O vereador Elan Alencar (DC), reeleito em 2024, teve o mandato cassado pelo Tribunal Regional Eleitoral do Amazonas (TRE-AM) após o juiz Rafael Rodrigo da Silva Raposo rejeitar os embargos apresentados por uma candidata tida como “laranja” do partido. A decisão foi proferida no último sábado (11) e manteve integralmente a sentença que reconheceu a fraude à cota de gênero.

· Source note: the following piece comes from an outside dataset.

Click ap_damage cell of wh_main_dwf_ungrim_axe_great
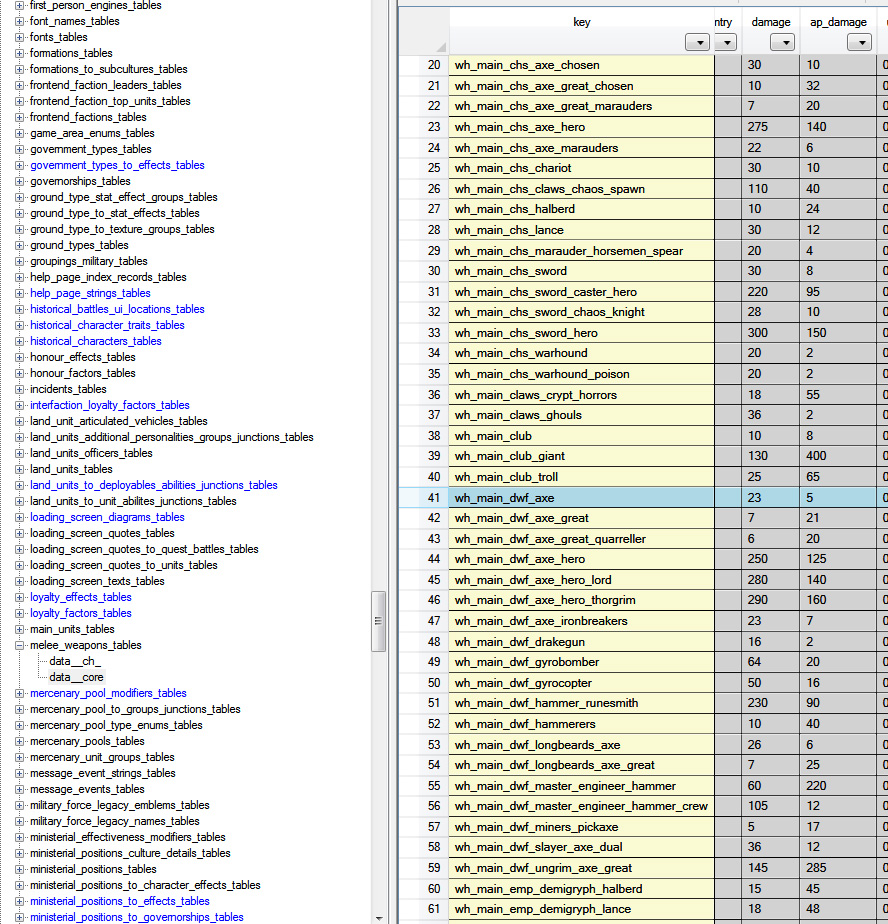The width and height of the screenshot is (888, 924). (838, 868)
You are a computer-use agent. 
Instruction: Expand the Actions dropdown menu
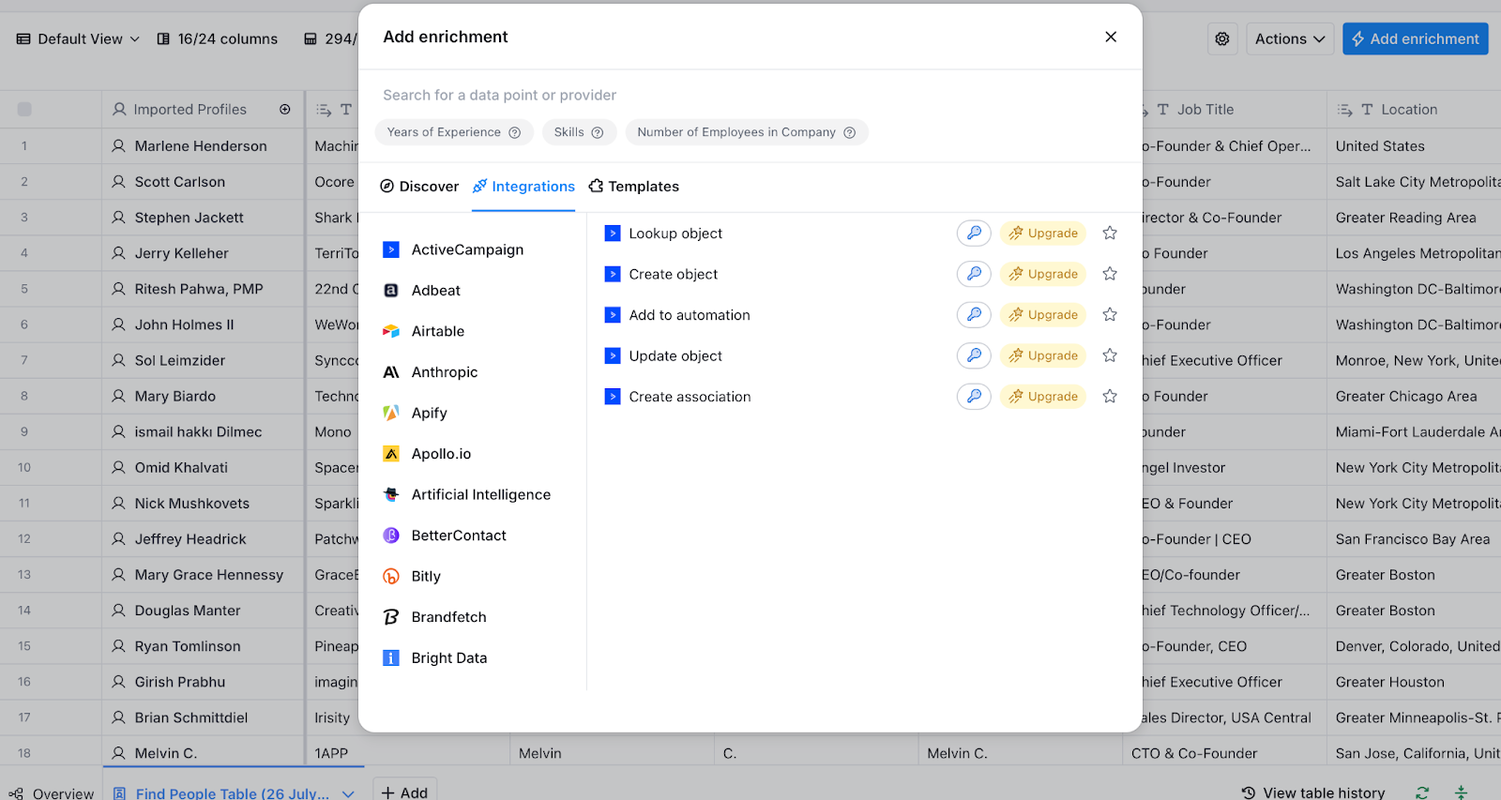1289,39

Com o julgamento, o Democracia Cristã (DC) teve todos os votos anulados em Manaus e o Demonstrativo de Regularidade de Atos Partidários (DRAP) cassado. Um recálculo dos quocientes eleitoral e partidário deve ser feito, e os indicativos apontam para o retorno da ex-vereadora Glória Carratte (PSB), que atingiu votação suficiente para reassumir uma cadeira na Câmara Municipal, podendo exercer seu sexto mandato.
Mesmo com a cassação, Elan Alencar ainda pode recorrer ao 2º Grau do TRE-AM, o que lhe garante efeito suspensivo até nova decisão. O parlamentar tem três dias para apresentar recurso, contados a partir da publicação no Diário Oficial.
Após o resultado das eleições de 2024, o Partido Socialista Brasileiro (PSB) acionou a Justiça Eleitoral pedindo a cassação da chapa do DC por fraude à cota de gênero — regra que exige 30% de candidaturas femininas por partido.
A ação apontou duas irregularidades graves:
- A inclusão da candidata Joana Cristina, que estaria inelegível e foi registrada apenas para preencher a cota;
- E o registro do candidato Wallace Oliveira como gênero feminino, o que reduziu o número real de mulheres na chapa.
Com isso, a legenda ficou com apenas 28,75% de candidaturas femininas, abaixo do mínimo exigido. A decisão do TRE-AM confirmou a fraude e resultou na cassação de Elan Alencar e anulação dos votos do DC.